◆ Goal of the exercise ◆
Show every line of the records below that contains the string "screenshot".

◆ Rows ◆
---
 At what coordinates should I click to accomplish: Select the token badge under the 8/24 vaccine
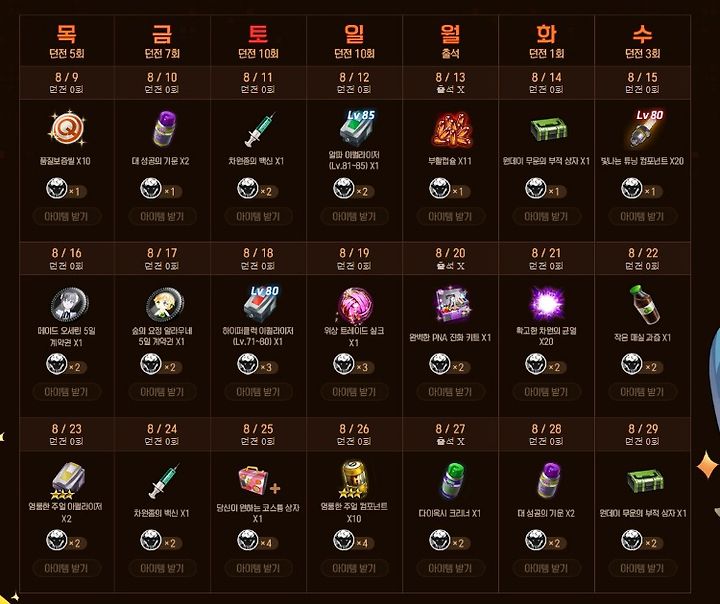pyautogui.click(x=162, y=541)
---
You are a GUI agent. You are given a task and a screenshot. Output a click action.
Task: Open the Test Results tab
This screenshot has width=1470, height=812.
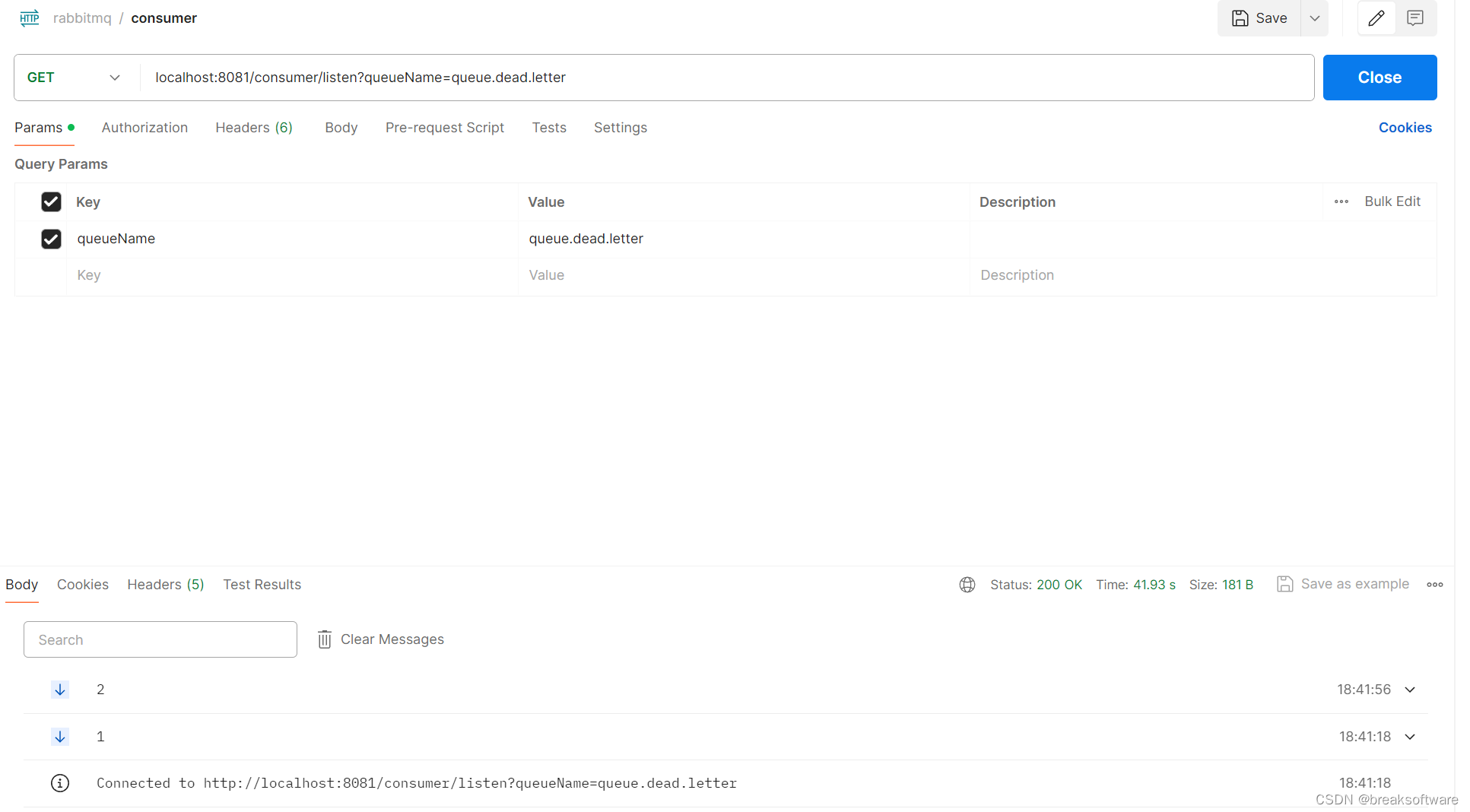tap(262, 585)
---
◆ Task output ◆
You are a GUI agent. You are given a task and a screenshot. Output a click action.
This screenshot has width=1470, height=812.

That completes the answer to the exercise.